Instructions for the task:
Quote the records from the line containing "The width and height of the screenshot is (729, 431)." through the end of the records, reproducing every line without change.

Exercise materials:
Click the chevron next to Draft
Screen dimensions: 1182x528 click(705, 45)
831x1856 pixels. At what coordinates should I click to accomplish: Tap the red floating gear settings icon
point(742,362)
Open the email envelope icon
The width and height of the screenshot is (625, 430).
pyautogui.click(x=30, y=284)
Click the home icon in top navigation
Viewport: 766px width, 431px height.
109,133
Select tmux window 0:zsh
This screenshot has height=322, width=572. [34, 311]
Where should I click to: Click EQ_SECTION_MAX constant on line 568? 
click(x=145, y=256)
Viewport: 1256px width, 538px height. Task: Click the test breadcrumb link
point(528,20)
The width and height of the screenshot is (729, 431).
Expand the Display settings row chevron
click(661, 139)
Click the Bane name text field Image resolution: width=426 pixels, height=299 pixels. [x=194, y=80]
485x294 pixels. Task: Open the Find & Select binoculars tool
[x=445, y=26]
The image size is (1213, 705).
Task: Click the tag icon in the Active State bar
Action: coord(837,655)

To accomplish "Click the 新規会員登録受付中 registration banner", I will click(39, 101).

Exercise solution:
The width and height of the screenshot is (729, 431).
Expand the Display settings row chevron
click(661, 139)
Click the Bane name text field Image resolution: width=426 pixels, height=299 pixels. [x=194, y=80]
485x294 pixels. Task: Open the Find & Select binoculars tool
[x=445, y=26]
The image size is (1213, 705).
Task: Click the tag icon in the Active State bar
Action: coord(837,655)

To accomplish "Click the 新規会員登録受付中 registration banner", I will click(39, 101).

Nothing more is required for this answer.